Over the course of their nearly 40-year career, Tom Petty and his eternally reliable compadres, the Heartbreakers, have rarely strayed from their now well-established formula of 4/4 beats, jangly guitar, and radio-ready hooks. But that’s not to say they’ve outrun old age. Petty is now 63, and on Hypnotic Eye, his 13th album with the band, those years manifest themselves in bitterness and cynicism. That certainly doesn’t mean he’s lost the ability to write a catchy, rocking song, but it does put a bit of a damper on an album that’s being billed as a return to the cheery style of the Heartbreakers’ first two albums. Those records surfaced parallel to punk rock in the mid ’70s, just as arena-bloated mainstream rock was disappearing up its own ass; Tom and the boys sounded positively thrilled to be playing catchy little three-minute mid-’60s-style songs about girls—a timeless art that had seemingly been lost some years before.

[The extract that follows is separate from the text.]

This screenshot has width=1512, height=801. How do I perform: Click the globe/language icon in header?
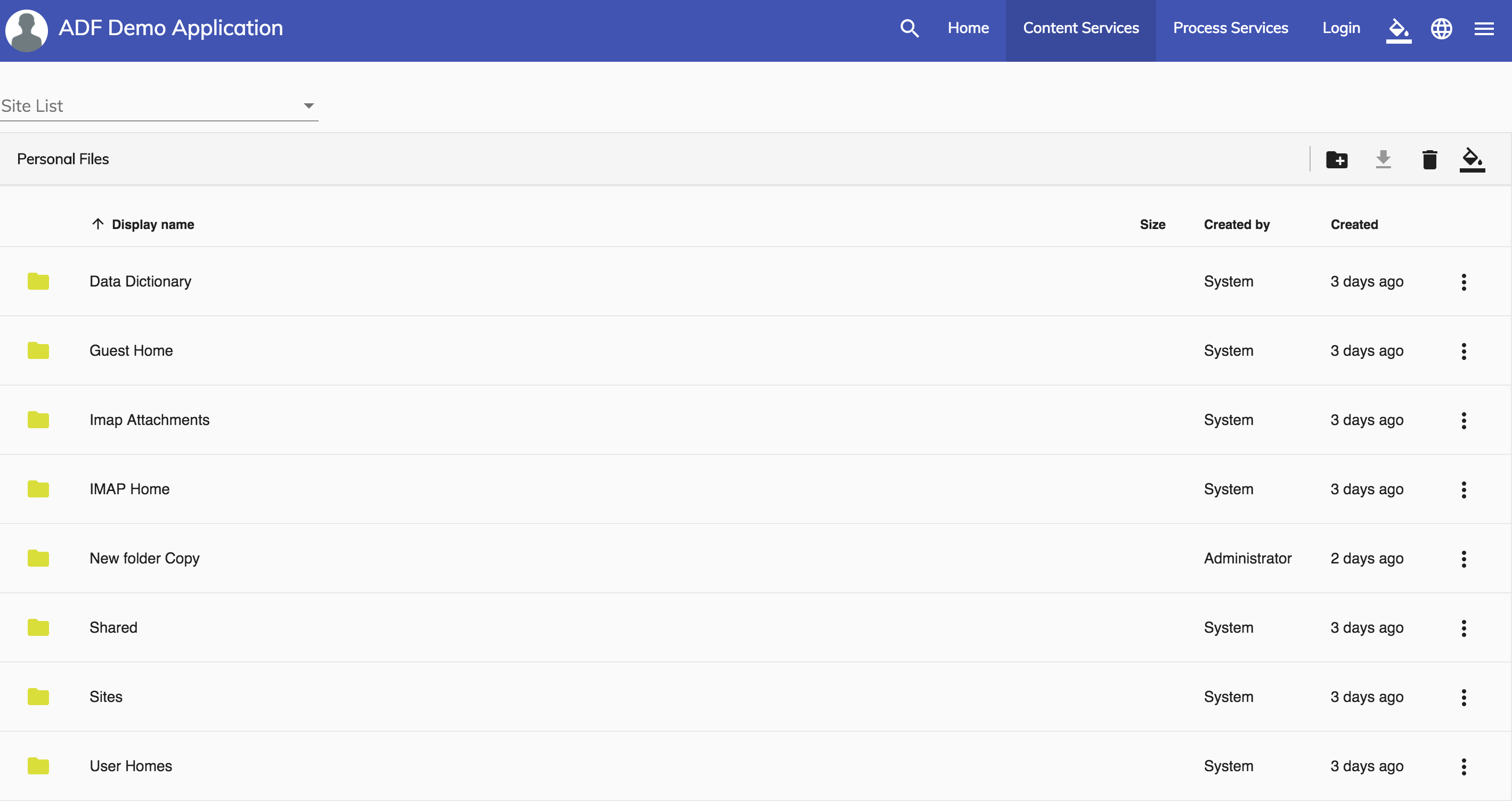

If there’s anyone capable of convincingly reviving the past, it’s Petty, whose unmistakable nasally warble somehow sounds exactly the same as it did in 1976. Evoking an old-school ’70s LP, Hypnotic Eye’s 11 tracks clock in at a snappy 45 minutes, and other than the awkward dad-style adoption of text language for the title of “U Get Me High,” there’s virtually nothing on the album that suggests the band has spent more than a few minutes listening to any music that’s come out since they released their debut. But not only does Petty no longer have the outlook of a 25-year-old (and why should he?), he seems to have lost the desire to write happy or uptempo songs.
There’s exactly one song here that strikes a perfect balance between orneriness and youthful vigor: The flawlessly constructed opening track, “American Dream Plan B,” which alternates between caustic, growling verses led by a low, gurgling guitar riff and strident, optimistic choruses before ceding to a folksy mandolin adorned break straight off of Full Moon Fever. And like any classic Heartbreakers tune, it highlights the subtle instrumental deftness of Petty’s sidemen: The inimitable Benmont Tench, still one of rock’s great complementary keyboard players, doubles the verse riff with some spooky low-end piano, and guitarist Mike Campbell punctuates the choruses with the same kind of simple-yet-catchy four-note lick that’s always been his bread and butter.
Unfortunately, the buoyancy of those choruses—that bright, all-American sound that we all listen to Tom Petty for in the first place—is pretty much nowhere to be found throughout the remainder of the album. That goes for the music as well as the lyrics, which deal with topics such as mortality, regret, and the fact that people are sometimes assholes. The band’s pronounced crabbiness works most of the time. “Fault Lines,” the album’s only Petty/Campbell co-write, starts off sounding like something Santana would have performed at Woodstock, but Petty’s nervous vocal melody and straightforwardly reflective lyrics (“I got a few of my own fault lines/Running under my life”) give it an unexpected edge. Elsewhere, “Red River” and “All You Can Carry” may be somewhat brooding in comparison to the band’s early work, but they cash in on strong, tough ’70s riffs and indelible hooks.
But by the time the second half of the album rolls around, the near-constant procession of sluggish tempos and downbeat refrains begins to wear. The slinky “Sins of My Youth” is a lifeless attempt at lounge music; “Power Drunk” is a dreary and pointless rehash of Dylan’s “Gotta Serve Somebody”; and the lengthy closer “Shadow People” runs its riff into the ground as Petty hurls some mild invective at gun-totin’ Tea Party types (“And this one carries a gun for the U.S.A./He’s a 21st-century man/And he’s scary as hell/’Cause when he’s afraid/He’ll destroy everything he don’t understand”). These missteps aren’t enough to erase the positive impression of Hypnotic Eye’s best moments, but they may cause you to wish that Petty would just lighten up already.